__Tasks to complete__.
(1) Answer these questions from the forum thread about Avatar. Ignore the entries.
(a) What was the full title of the movie in Germany, according to Master Mo?
(b) How many Oscars does cwstjdenobs say the film won?
(c) Which sequel does cwstjdenobs expect to be terrible?
(2) Write a continuation of the forum thread about Avatar, picking up after its last post.

__Passage__.

==================================================

Above and beyond the movie i just feel that James Cameron is over-credited.


----------



## Master Mo (Oct 29, 2010)

I really really liked the movie and I wouldn`t mind them to make it into a trilogy. I also thought that it was actually a movie-experience worth watching in 3D, which I don`t think all movies are.

Also I like, that the movie had a subtitle in Germany, since it makes more sense, when you have the intention of making more. The whole name was " Avatar: Departure to Pandora" here.


----------



## narutofan777 (Oct 29, 2010)

Avatar 2 and 3..the story only gets worse. James Cameron, you had us the first time but now that its all about money...here comes the quick slip stupid bad horrible films just for the cash.


----------



## cwstjdenobs (Oct 29, 2010)

ripandsip said:
			
		

> Avatar 2 and 3..the story only gets worse. James Cameron, you had us the first time but now that its all about money...here comes the quick slip stupid bad horrible films just for the cash.



I'll give two a good chance of not being bad but three will be terrible. I quite enjoyed the first one but I think I was the only person on earth who hadn't heard of it before watching it. I didn't get caught up in all the hype and I actually like mediocre sci-fi action. I didn't think the effects where at all impressive though. Like the rest of the film they seemed adequate but no effort put in after that. Don't understand how it got a single Oscar let alone 3 of them.

==================================================

__Stored records__.
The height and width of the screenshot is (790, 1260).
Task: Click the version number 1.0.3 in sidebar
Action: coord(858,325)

==================================================

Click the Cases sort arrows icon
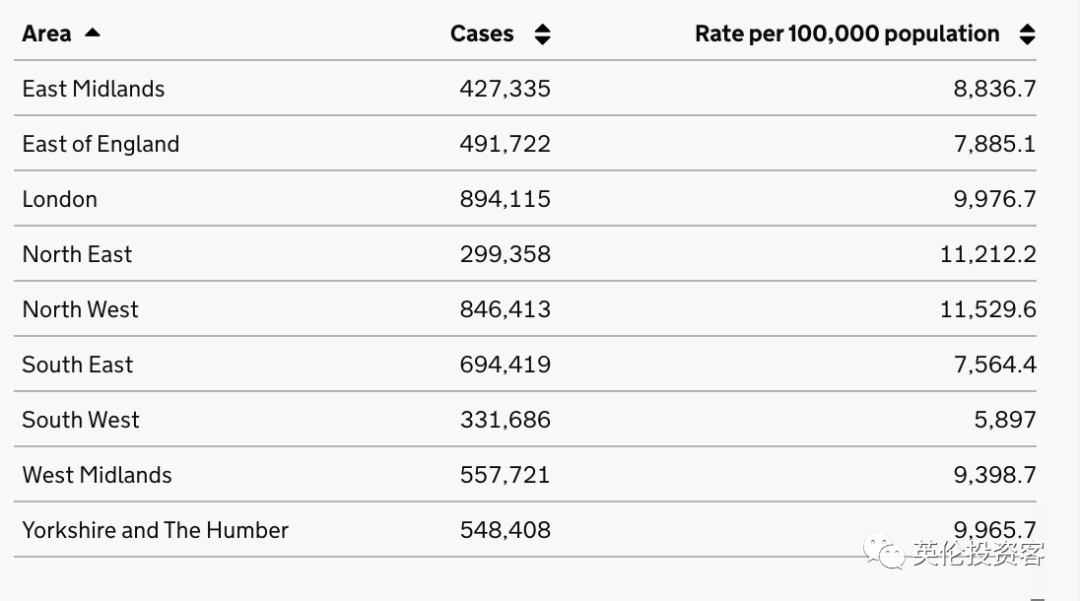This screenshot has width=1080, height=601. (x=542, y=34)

==================================================

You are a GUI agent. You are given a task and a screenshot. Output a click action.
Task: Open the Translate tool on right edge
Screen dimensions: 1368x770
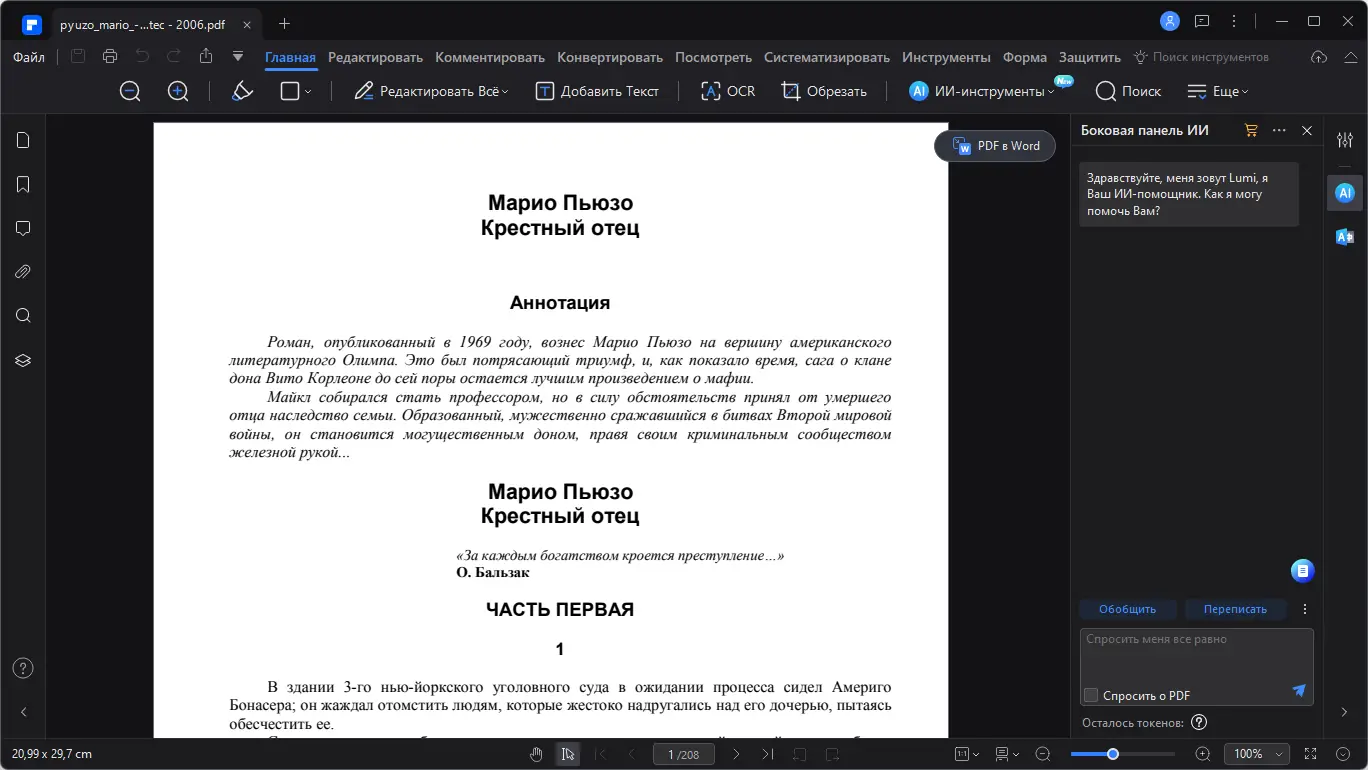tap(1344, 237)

==================================================

__In response__.
(1)
(a) "Avatar: Departure to Pandora"
(b) 3
(c) The third one

(2)
----------



## shaunj66 (Oct 29, 2010)

Avatar is awesome. If you don't like the movie then don't come into this thread and bash it. Just comment on something else!!

The battle scene in IMAX 3D is one of the best things I've ever experienced in film. 

Interested to see the 2nd and 3rd but I can't imagine it will come anywhere near the 1st in terms of quality - they put so many years of effort into Avatar.


----------



## Juanmatron (Oct 29, 2010)

shaunj66 said:
			
		

> Avatar is awesome. If you don't like the movie then don't come into this thread and bash it. Just comment on something else!!
> 
> The battle scene in IMAX 3D is one of the best things I've ever experienced in film.
> 
> Interested to see the 2nd and 3rd but I can't imagine it will come anywhere near the 1st in terms of quality - they put so many years of effort into Avatar.



Put off the shitty 3D effect from the cinema  
	

	
	
		
		

		
		
	


	




.

Well, James Cameron isn't the great guy creating movie script.


----------



## RE4zombie (Oct 29, 2010)

geminisama said:
			
		

> If the first one was a blue retelling of Pochahantus/Dancing with Wolves, what is the plot gonna be in the sequels? If they were capable of being creative, they wouldn't have done a retelling. Me and the gf called pretty much everything in the movie, I called a major plot twist an hour before it happened.
> 
> Milk that cash cow, Cameron.


Unfortunately, Cameron himself said he wanted to make it a dark sequel in the vein of the Empire Strikes Back.  I can see this going two ways: the way the Dark Knight legitimized comic book cinema with its grittiness and very real setting, or the way of Star Wars Episode 1, which was a car crash that failed in every way.


----------



## Blaze163 (Oct 29, 2010)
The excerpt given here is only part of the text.